15 Avril 2006, 11:35am

Publié par Fabien Besnard

Un article de Smerlak et Rovelli récemment paru dans les archives traite de l'expérience d'Einstein-Podolsky-Rosen (EPR) dans le cadre le mécanique quantique relationnelle (RQM) introduite par Rovelli. Les deux auteurs combattent l'idée souvent entendue que les systèmes intriqués montre que la mécanique quantique est non-locale. L'idée principale qui sous-tend l'étude de Smerlak et Rovelli est la remarque de bon sens, déjà faite par de nombreux auteurs, que le paradoxe n'apparaît que pour un super-observateur qui connaît simultanément la mesure faite par chacun des deux observateurs éloignés. Or l'existence d'un tel observateur est interdite par la relativité restreinte. Les deux mesures ne peuvent être comparées que lorsque les deux observateurs sont en mesure d'échanger des signaux. Dans l'interprétation classique de la MQ on peut alors passer outre cet argument en disant que les deux observateurs peuvent "reconstruire le passé" et arriver à la conclusion qu'un échange non-local d'information a existé entre eux à un certain moment. Cette conclusion n'est pas possible en RQM. Pour résumer très rapidement l'idée, chaque observateur emporte avec lui un espace de Hilbert qui lui est propre et dont les vecteurs d'états représentent son degré d'information sur le reste du monde. La mesure faite par un observateur modifie son espace "personnel" et il n'y a pas d'échange non-local d'information. Je laisse le lecteur découvrir les détails de l'argument.

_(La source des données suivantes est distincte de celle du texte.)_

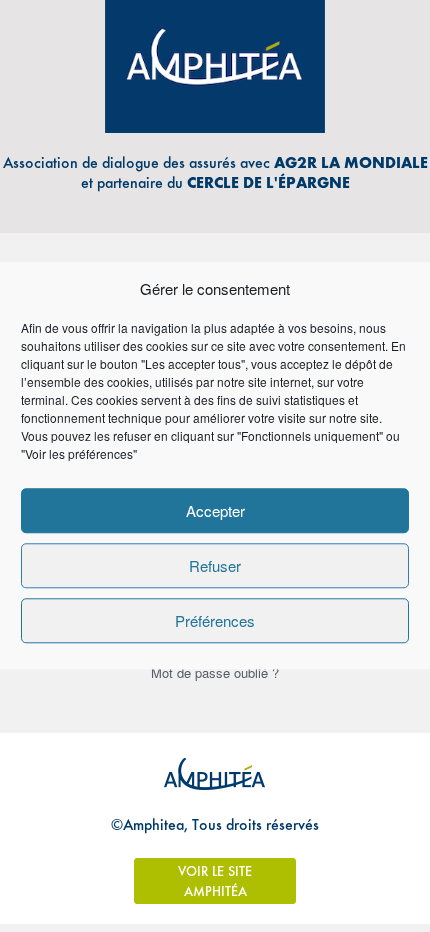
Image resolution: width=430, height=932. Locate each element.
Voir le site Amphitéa (215, 881)
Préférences (215, 620)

Au cours de cette discussion les auteurs remarquent que la RQM s'accorde particulièrement bien avec l'interprétation bayésienne des probabilités. En effet, l'obstacle principal à l'adoption du bayésianisme est, me semble-t-il, la nécessité de postuler l'existence d'êtres (les probabilités perçues comme degré de croyance) qui n'ont pas d'incarnation expérimentale directe. L'interprétation fréquentiste est plus économe, et donc préférable du point de vue Ockhamien. Du moins est-ce la situation dans le monde parfaitement déterministe de la mécanique classique. L'idée intuitive de probabilité provient de l'existence de systèmes ergodiques, elle est donc naturellement liée à une fréquence limite. Dans ce monde classique, le concept de probabilité est un concept dérivé, qui possède un intérêt pratique mais de réalité profonde. Avec la MQ, les (amplitudes de) probabilités acquièrent une place centrale. Il est clair que cela change la donne. Conserver un point de vue fréquentiste pragmatique, sans se poser de question sur le statut ontologique des probabilités, attitude que l'on qualifie de positiviste, devient plus inconfortable pour l'esprit, qui a du mal à se satisfaire de prédictions, et exige des explications. A ce titre la RQM peut apparaître plus satisfaisante : en affirmant que la MQ n'est pas la théorie du monde mais de ce que l'on peut savoir sur lui, elle résout du même coup le problème de l'interprétation de la MQ et des probabilités. Remarquons que l'interprétation multiverselle a des prétentions semblables mais tout en restant compatible avec l'interprétation fréquentiste des probabilités.